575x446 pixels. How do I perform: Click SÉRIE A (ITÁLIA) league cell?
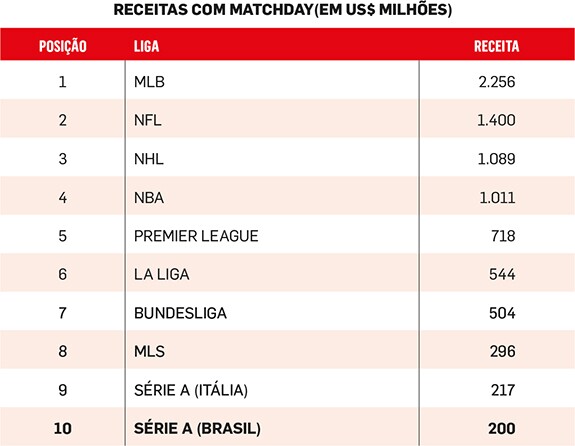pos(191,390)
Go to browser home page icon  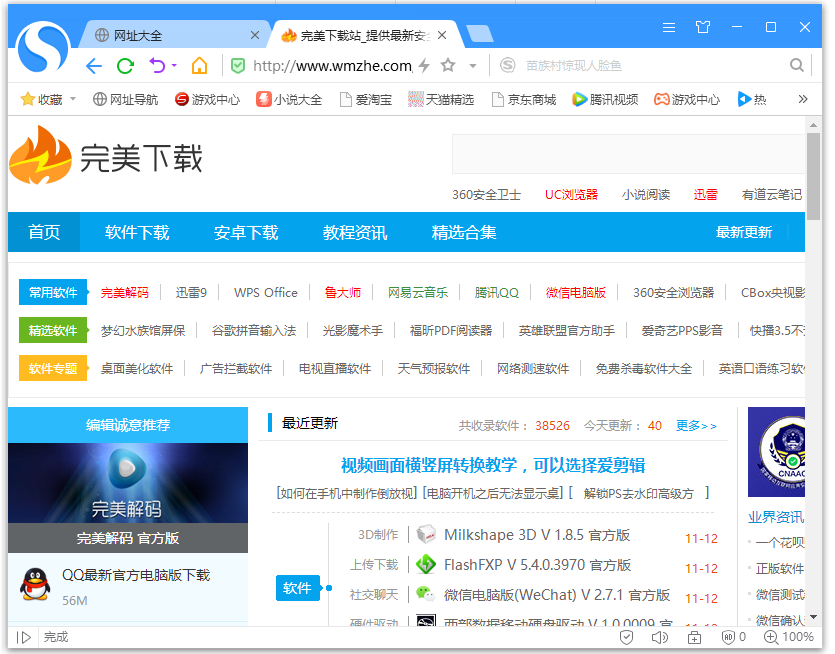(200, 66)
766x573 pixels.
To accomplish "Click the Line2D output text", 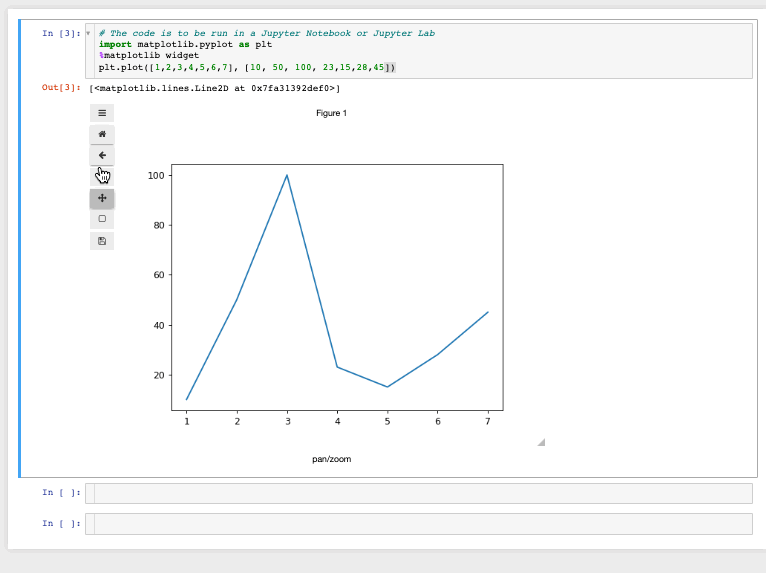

● **WORK REQUEST**:
Once the line containing "766x573 pixels." is found, transcribe it and the rest of the lines to the end of the listing above exactly, omitting all pictures.

● **RESULT OF THIS EXERCISE**:
766x573 pixels.
To accomplish "Click the Line2D output text", 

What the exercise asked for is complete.